→ **Stated goal**:
How many lines of the listing below contain the string "computer"? Case matters, and the reply should be the number alone.

→ **Entries**:

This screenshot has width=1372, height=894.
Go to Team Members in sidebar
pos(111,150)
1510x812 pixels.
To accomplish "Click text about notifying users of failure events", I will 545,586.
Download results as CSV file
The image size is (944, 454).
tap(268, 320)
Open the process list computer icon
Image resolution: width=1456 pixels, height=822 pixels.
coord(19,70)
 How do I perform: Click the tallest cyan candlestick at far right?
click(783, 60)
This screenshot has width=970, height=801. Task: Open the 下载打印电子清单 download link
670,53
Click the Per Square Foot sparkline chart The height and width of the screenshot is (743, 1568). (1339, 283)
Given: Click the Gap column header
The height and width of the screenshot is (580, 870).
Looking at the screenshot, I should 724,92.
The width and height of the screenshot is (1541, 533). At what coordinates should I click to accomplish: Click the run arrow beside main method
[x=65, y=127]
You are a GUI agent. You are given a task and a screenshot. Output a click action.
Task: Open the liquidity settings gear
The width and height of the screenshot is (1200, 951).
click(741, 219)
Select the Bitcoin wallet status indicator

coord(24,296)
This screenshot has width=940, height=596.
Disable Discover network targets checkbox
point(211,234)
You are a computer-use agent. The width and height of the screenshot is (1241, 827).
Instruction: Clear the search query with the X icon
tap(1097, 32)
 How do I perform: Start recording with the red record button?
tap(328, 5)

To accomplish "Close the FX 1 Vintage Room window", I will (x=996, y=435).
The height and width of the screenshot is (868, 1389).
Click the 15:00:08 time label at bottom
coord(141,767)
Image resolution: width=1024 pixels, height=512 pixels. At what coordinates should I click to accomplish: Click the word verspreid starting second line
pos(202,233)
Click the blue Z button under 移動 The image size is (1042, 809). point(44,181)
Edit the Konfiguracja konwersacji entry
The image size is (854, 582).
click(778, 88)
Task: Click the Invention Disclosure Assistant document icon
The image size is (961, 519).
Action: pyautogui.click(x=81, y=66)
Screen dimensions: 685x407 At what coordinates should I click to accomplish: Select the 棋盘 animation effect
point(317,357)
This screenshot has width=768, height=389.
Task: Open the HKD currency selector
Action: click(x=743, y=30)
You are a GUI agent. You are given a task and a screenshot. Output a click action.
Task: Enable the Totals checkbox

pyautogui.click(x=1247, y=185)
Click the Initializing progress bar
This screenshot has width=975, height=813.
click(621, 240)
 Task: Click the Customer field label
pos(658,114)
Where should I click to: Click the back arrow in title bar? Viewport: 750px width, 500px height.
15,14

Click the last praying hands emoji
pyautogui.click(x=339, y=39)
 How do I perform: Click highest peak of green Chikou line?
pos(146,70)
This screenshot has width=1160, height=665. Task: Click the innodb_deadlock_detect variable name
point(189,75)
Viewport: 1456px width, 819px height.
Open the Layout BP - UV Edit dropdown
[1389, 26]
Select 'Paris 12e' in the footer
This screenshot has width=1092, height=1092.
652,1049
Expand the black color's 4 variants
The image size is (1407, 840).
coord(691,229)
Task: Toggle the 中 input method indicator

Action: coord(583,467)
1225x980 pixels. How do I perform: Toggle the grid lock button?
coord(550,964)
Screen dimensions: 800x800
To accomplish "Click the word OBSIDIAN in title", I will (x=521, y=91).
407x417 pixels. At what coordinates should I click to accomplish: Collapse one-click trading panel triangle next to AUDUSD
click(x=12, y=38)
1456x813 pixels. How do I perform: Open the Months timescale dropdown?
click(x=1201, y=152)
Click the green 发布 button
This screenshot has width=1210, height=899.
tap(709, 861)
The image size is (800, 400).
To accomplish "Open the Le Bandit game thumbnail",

→ **The result**:
2